I've used straight white vinagar on a hot day and within an hour the weed is DEAD!


----------



## Ian

Adding salt to your soil isnt really good for the soil, 
I would say roundup would do less harm to your soil health than that of your treatment.
Dont forget about everything else that lives in your soil,


----------



## waynesgarden

As a 40 year organic gardener and one-time organic farmer, I'd also say ditch the salt and just use the vinegar if necessary. 

Glyophosphate has been shown to be extremely lethal to amphibians. Liver damage in rats were also seen after brief exposure. If you don't care a hoot about frogs, rodents, etc, perhaps if you have pregnant women around, I'd also say ditch the Roundup, or at least look at some of the recent research showing high levels of premature births and miscarriages observed among female farmers in Ontario using glyphosate/Roundup. An Exploratory Analysis of the Effect of Pesticide Exposure on the Risk of Spontaneous Abortion in an Ontario Farm Population. Studies show that "after only eighteen hours of exposure at low concentrations, large proportions of human placenta began to die." (Gilles-Eric Seralini from the University of Caen, France.)

I've seen absolutely nothing would suggest Roundup is "less harmful" for soil, amphibian or human life. But maybe that's just me. I try not to guess about it. We all make our own decisions based on what we know, what we believe, what we wish were true or what we guess about. By way of full disclosure, I will admit to having an extreme hatred of Monsanto but that's for another discussion.

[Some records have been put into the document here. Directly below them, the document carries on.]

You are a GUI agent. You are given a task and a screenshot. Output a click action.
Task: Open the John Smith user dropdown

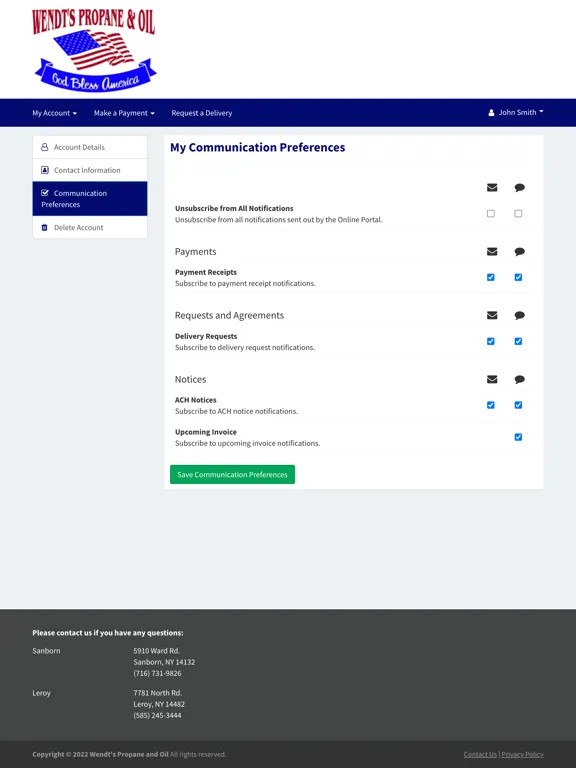[516, 113]
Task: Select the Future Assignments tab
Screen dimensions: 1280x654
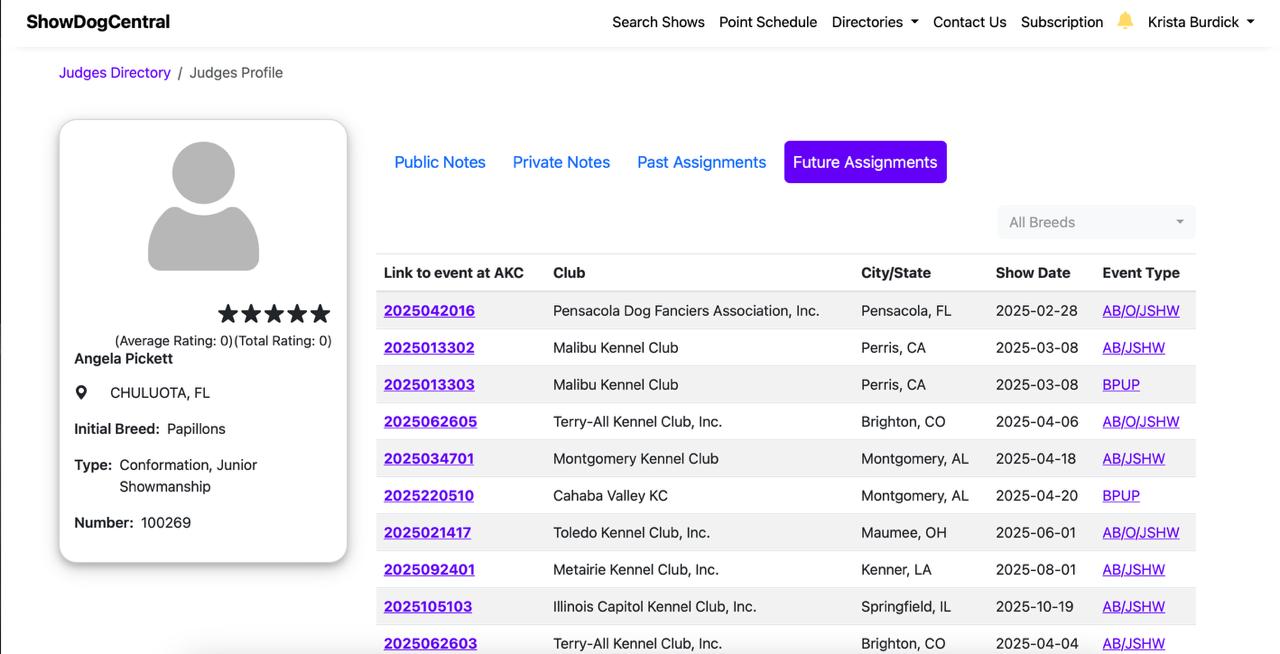Action: pyautogui.click(x=864, y=162)
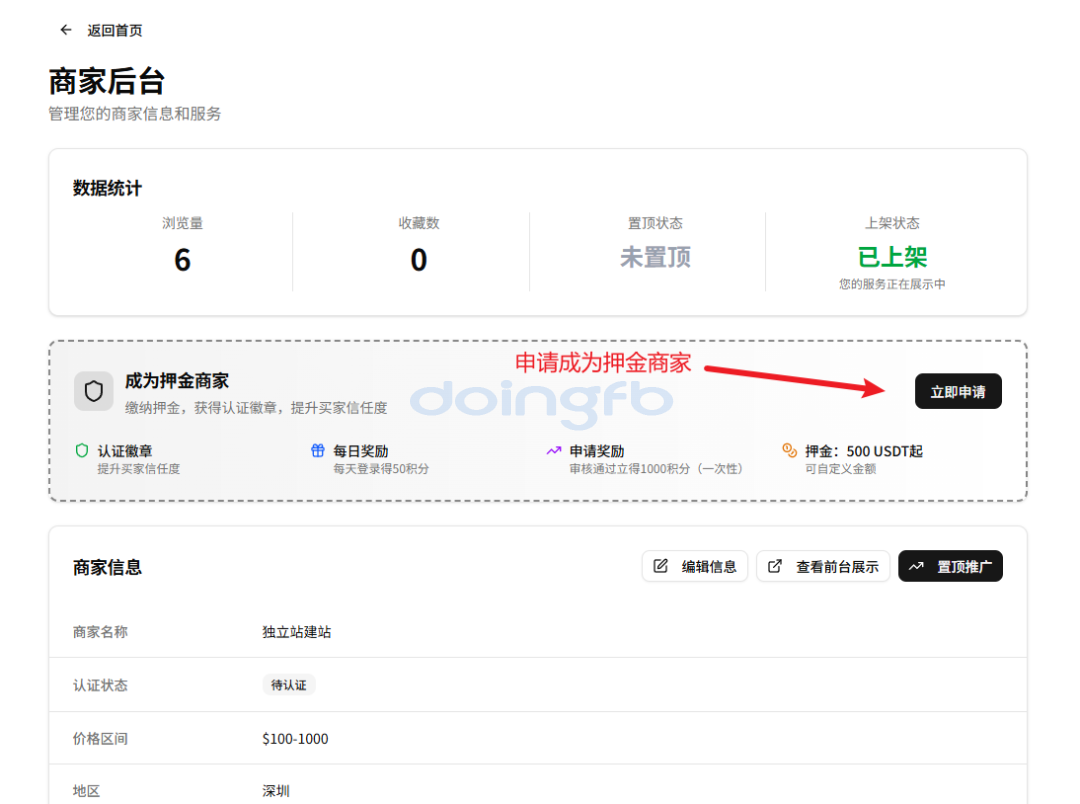Click the external link icon in 查看前台展示
Viewport: 1080px width, 804px height.
click(775, 566)
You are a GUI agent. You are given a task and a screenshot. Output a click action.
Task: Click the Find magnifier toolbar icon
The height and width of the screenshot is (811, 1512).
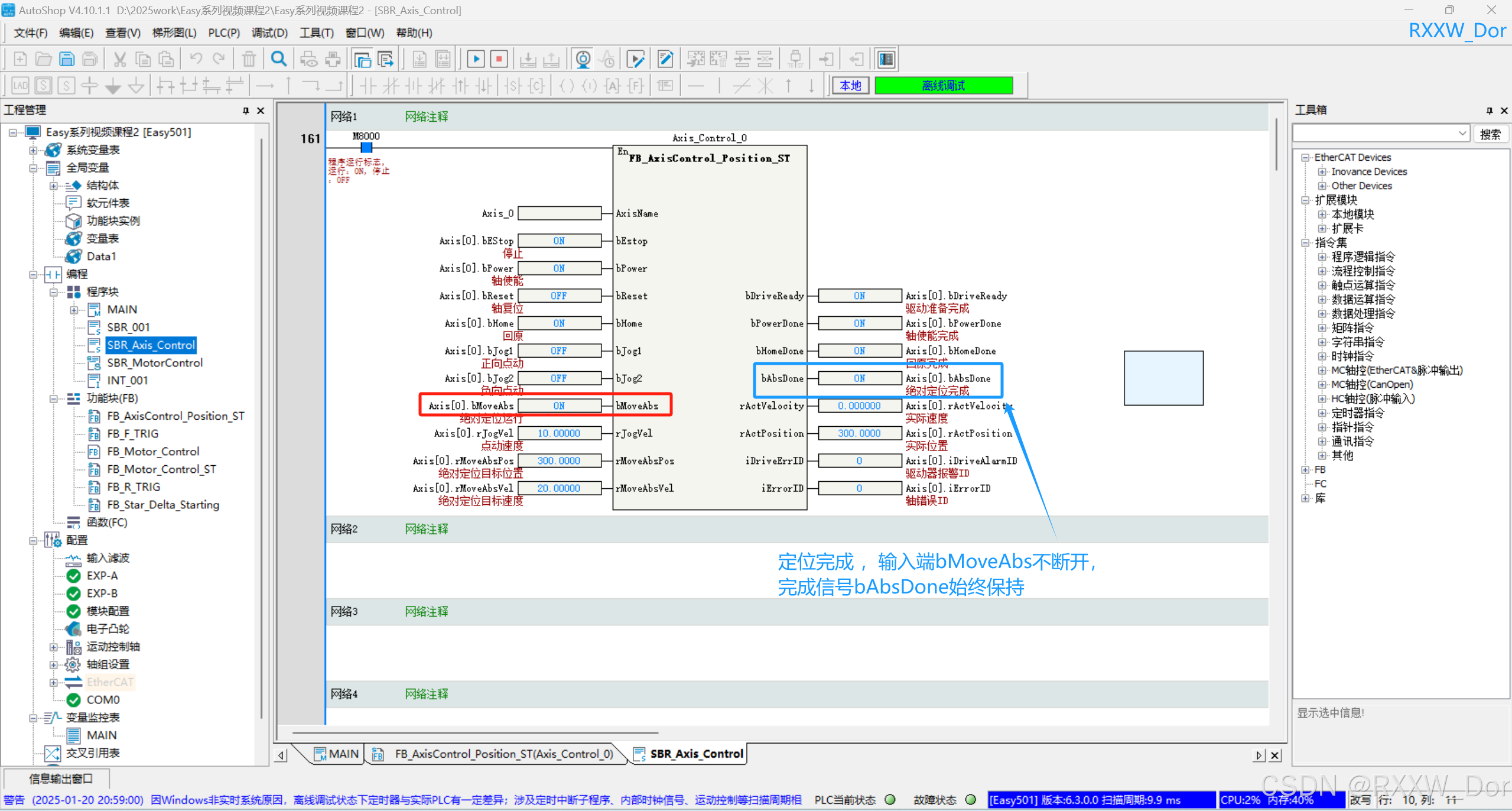tap(279, 59)
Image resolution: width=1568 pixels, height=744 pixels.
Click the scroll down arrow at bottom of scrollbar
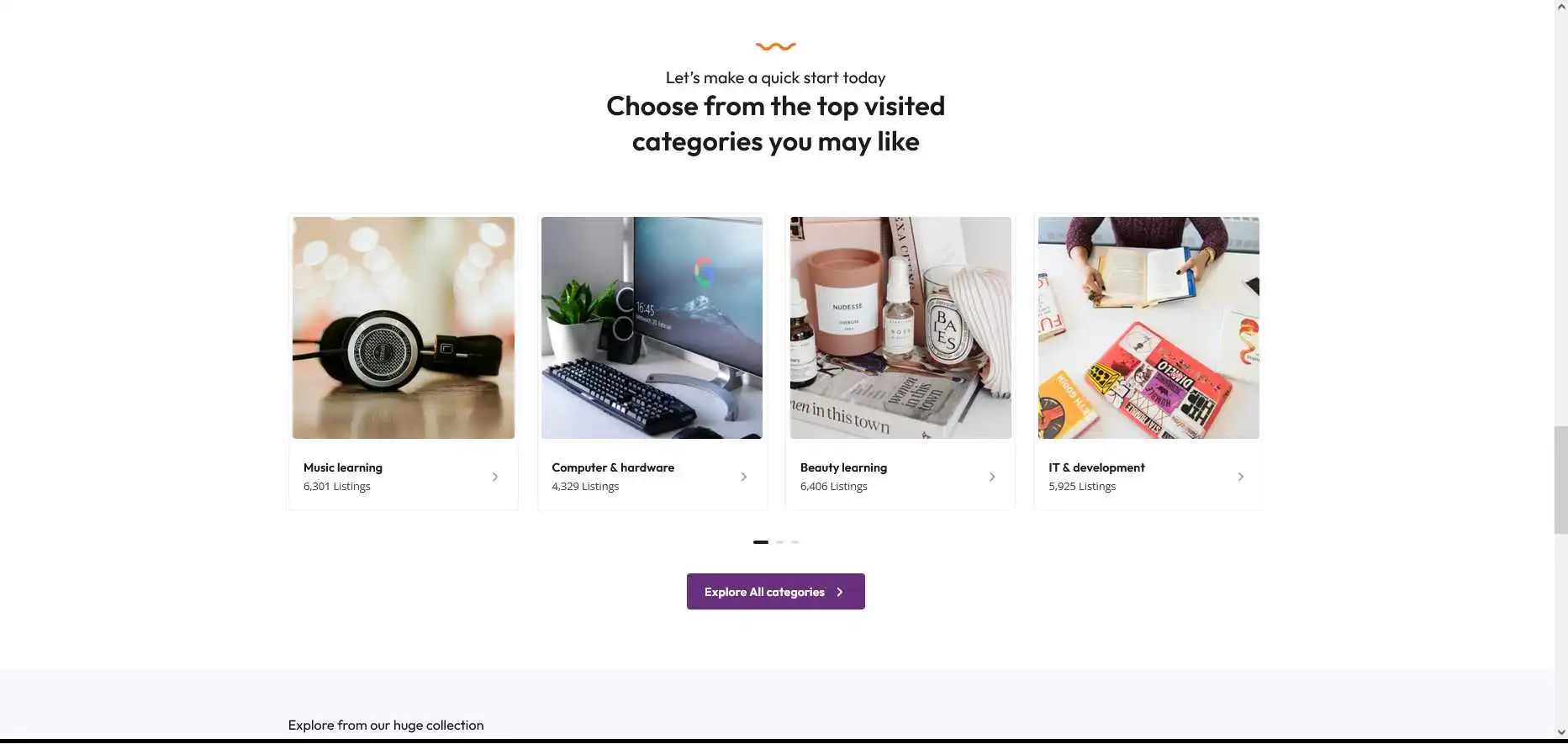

My first choice is to lay down a thick layer of mulch around the hive, just as I do in the garden, and not worry about weeds. The only downside is you have to be careful where you set down the smoker.

Wayne


----------



## bhfury

Derek said:


> All the grocery stores here carry the 5 & 9%. They also make a 20% but it has been recommended by to many popular organic programs and the price of it has skyrocketed. Some organic programs have backed off the 20% and now recommend the 10%. We were talking about the vinegar here a while back and MapMan recommended some stuff that you can get at a camera store. Let me find that link.
> 
> Here it is.
> 
> http://www.beesource.com/forums/showthread.php?t=229069&highlight=vinegar


Here in Farmington we could only find the 5% and it did work worth a hoot an the weeds. :no:


----------



## BGhoney

I tried straight vinegar on some weeds around the yard, they loved it, never looked so green.


----------



## bhfury

BGhoney said:


> I tried straight vinegar on some weeds around the yard, they loved it, never looked so green.


They must know my weeds


----------



## BEES4U

Here is some additional data cited by another source:

Get ahold of 10% vinegar (not the 5% that you often see in the grocery stores). You can also use 20%, but it costs more and the results may not be worth the difference. Put in an ounce of orange oil (citrus oil) along with a teaspoon of liquid soap. (Avoid the "germicide" type soap products as they are no good for your yard, much less putting that toxic substance on your own skin.) [Orange oil comes from the oils of citrus fruits. TKO is a commercial product, but there are places that sell orange oil, especially organic gardening centers. Orange oil, by the way, is a great cleaner and solvent and ant/bug killer. It is all natural. Many products now contain orange oil along with their chemicals.] So, what you end up with here is this bottle of high acidic vinegar with a bit of orange oil and liquid soap. When you spray it or pour it on a weed on a hot and sunny day, it will burn the weed. Often, the weed will fry in a few hours. Yet, it doesn't hurt your yard or plants or trees like so many commercial chemicals out there.
Ernie


----------



## Hambone

I use the orange oil all the time. It does work great for ants. Drench the mound and the whole mound is dead with in hours.


----------



## NC-Bee-Dude

Hey guys! 

I didn't know vinegar, just on its own, would do the trick. I'll give that a whirl. 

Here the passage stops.